— TASK DETAILS —
Only the number is needed: how many lines of the records include "width"?

— SOURCE INFORMATION —

-- -- --

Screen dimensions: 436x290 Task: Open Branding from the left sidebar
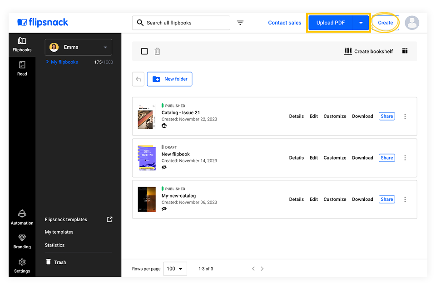pyautogui.click(x=22, y=242)
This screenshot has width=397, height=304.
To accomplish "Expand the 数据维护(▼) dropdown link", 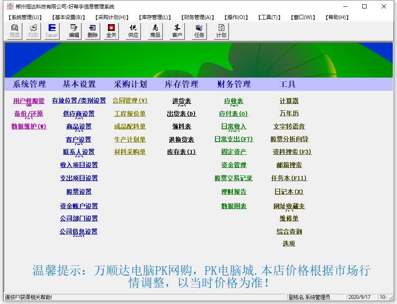I will (29, 126).
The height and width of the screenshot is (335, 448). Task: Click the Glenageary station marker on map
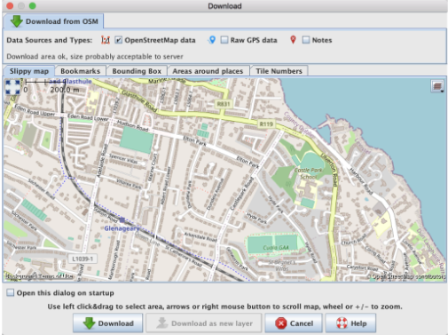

-- -- --

— EXERCISE SOLUTION —
2